Local principal component analysis (Local PCA) has proven to be an effective tool for estimating the intrinsic dimension of a manifold. More recently, curvature-adjusted PCA (CA-PCA) has improved upon this approach by explicitly accounting for the curvature of the underlying manifold, rather than assuming local flatness. Building on these insights, we propose a general framework for manifold dimension estimation that captures the manifold's local graph structure by integrating PCA with regression-based techniques. Within this framework, we introduce two representative estimators: quadratic embedding (QE) and total least squares (TLS).
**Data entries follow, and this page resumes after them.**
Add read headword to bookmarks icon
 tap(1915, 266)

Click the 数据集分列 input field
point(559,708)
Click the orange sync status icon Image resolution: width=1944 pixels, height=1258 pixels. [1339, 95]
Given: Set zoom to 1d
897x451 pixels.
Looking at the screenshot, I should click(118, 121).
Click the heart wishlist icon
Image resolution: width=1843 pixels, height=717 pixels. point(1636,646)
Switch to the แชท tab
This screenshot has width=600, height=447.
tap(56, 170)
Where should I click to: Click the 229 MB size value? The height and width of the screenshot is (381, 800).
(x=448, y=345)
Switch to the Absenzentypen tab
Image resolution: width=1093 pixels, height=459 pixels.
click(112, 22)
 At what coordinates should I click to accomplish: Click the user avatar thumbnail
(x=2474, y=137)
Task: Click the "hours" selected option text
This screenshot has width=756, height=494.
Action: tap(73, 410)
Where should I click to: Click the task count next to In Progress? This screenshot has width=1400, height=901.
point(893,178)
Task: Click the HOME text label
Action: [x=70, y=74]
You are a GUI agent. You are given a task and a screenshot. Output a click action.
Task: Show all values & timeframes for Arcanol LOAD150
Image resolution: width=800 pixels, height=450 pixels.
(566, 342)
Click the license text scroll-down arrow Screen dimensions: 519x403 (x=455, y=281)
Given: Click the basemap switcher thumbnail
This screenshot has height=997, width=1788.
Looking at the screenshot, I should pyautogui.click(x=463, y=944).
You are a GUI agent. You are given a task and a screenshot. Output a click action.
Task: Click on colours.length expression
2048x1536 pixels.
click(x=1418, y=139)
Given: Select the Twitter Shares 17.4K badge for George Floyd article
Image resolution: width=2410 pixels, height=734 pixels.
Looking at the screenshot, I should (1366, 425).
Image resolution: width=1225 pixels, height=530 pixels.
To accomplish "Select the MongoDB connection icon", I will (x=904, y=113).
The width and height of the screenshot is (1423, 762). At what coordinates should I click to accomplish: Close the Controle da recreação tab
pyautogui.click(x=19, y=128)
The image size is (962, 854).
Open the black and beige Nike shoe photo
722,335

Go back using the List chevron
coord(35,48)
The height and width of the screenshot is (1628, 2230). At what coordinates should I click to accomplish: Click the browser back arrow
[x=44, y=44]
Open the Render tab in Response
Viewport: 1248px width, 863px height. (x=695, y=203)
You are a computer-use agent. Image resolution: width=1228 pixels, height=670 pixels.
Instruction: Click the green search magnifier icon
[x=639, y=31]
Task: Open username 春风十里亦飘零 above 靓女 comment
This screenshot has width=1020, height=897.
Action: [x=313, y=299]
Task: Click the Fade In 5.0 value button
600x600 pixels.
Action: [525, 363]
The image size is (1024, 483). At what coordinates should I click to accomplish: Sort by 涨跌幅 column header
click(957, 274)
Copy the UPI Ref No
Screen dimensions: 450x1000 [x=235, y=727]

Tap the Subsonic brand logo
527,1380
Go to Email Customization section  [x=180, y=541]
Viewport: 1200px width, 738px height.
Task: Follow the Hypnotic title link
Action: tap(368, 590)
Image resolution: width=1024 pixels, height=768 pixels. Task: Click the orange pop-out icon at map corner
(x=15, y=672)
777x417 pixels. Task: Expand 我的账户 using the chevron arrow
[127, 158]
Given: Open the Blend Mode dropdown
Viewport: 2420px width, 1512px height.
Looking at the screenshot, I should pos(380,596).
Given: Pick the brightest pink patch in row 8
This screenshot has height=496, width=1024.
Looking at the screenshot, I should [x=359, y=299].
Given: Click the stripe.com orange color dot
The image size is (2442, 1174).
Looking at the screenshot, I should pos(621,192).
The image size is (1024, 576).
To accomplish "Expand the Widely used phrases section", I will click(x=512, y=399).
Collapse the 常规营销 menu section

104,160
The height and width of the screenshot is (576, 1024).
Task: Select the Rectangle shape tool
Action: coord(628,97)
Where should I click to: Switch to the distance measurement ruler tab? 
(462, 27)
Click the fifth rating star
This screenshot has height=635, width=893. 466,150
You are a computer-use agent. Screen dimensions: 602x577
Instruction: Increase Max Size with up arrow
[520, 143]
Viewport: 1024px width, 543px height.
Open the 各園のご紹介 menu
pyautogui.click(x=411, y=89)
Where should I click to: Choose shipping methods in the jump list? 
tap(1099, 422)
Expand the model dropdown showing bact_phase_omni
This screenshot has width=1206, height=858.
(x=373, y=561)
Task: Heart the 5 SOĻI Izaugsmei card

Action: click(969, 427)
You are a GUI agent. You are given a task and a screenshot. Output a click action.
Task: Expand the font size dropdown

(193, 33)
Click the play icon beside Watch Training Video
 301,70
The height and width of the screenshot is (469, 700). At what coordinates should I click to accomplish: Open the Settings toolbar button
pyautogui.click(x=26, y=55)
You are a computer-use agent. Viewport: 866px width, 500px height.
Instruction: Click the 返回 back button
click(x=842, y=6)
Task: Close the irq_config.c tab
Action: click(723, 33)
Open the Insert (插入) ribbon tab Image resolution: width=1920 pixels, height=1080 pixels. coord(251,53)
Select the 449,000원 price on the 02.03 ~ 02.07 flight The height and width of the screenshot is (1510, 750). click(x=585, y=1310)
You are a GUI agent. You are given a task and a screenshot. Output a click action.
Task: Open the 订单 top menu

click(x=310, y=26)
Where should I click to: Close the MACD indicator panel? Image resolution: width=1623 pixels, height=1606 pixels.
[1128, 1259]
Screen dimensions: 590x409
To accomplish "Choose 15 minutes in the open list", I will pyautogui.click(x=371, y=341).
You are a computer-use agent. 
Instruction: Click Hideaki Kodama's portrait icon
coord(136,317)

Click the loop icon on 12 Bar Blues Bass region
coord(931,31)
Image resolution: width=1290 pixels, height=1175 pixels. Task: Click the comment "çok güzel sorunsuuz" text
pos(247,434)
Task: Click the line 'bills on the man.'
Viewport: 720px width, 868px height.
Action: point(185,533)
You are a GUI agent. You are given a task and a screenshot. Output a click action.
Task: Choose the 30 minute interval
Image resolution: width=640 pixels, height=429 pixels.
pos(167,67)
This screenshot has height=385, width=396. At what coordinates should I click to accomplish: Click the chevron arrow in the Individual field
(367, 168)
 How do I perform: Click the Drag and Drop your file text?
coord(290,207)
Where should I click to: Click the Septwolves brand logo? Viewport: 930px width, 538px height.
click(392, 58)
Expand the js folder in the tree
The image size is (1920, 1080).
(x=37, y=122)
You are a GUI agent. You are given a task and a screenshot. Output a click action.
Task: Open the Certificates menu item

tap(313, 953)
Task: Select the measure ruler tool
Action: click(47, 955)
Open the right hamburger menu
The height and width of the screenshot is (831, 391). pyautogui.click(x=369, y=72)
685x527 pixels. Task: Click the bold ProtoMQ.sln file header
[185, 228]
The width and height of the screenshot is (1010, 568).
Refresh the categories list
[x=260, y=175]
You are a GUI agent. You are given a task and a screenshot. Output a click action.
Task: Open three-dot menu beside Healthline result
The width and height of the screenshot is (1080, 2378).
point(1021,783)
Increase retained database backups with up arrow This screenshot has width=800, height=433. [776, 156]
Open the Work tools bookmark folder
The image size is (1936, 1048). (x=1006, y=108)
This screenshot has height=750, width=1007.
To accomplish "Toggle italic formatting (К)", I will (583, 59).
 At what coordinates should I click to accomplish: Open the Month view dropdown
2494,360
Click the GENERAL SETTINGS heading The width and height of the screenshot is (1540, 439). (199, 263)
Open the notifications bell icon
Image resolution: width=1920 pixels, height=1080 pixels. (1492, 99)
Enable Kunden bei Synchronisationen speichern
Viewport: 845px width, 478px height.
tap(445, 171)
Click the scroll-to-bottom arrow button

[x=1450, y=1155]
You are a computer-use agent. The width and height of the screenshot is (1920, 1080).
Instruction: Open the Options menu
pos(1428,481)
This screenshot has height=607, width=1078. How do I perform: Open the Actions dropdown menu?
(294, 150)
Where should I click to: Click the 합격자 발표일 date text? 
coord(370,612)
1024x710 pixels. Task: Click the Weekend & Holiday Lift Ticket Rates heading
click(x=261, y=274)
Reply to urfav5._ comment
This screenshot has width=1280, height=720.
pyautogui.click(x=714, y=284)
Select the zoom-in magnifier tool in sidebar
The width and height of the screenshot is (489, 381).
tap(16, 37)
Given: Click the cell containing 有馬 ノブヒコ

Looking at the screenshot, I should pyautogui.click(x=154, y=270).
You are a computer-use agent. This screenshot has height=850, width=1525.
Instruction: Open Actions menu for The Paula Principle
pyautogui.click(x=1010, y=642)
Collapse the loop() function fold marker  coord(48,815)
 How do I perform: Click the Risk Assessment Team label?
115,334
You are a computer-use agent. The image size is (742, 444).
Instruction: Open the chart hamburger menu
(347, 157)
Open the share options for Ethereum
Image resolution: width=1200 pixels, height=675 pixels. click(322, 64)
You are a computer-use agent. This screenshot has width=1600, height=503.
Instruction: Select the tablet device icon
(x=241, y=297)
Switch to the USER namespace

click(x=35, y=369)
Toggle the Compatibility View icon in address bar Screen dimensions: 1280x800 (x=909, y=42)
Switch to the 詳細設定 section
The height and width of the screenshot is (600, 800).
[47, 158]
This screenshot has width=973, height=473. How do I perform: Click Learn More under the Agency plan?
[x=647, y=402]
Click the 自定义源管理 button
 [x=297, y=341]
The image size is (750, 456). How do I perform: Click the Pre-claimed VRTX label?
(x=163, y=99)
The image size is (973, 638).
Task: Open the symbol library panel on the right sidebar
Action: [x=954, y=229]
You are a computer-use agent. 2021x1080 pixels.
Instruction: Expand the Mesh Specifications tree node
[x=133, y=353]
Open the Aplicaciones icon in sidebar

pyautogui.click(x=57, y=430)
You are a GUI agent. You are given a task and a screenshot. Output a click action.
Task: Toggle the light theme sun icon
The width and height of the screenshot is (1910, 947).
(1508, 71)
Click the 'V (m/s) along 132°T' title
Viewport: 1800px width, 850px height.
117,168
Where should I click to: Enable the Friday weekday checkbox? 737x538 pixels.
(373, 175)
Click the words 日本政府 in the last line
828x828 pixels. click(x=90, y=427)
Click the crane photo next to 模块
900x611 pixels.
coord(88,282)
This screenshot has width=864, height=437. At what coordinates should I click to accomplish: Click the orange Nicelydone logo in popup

Experiments on both synthetic and real-world datasets demonstrate that these methods perform competitively with, and often outperform, state-of-the-art alternatives.

翻译：局部主成分分析（Local PCA）已被证明是估计流形内在维度的有效工具。近年来，曲率调整主成分分析（CA-PCA）通过显式考虑底层流形的曲率而非假设局部平坦性，进一步改进了该方法。基于这些见解，我们提出了一种通用的流形维度估计框架，通过将主成分分析与基于回归的技术相结合，捕捉流形的局部图结构。在此框架内，我们引入了两种代表性估计器：二次嵌入（QE）和总体最小二乘法（TLS）。在合成数据集和真实数据集上的实验表明，这些方法在性能上与当前最先进的替代方案相当，且往往表现更优。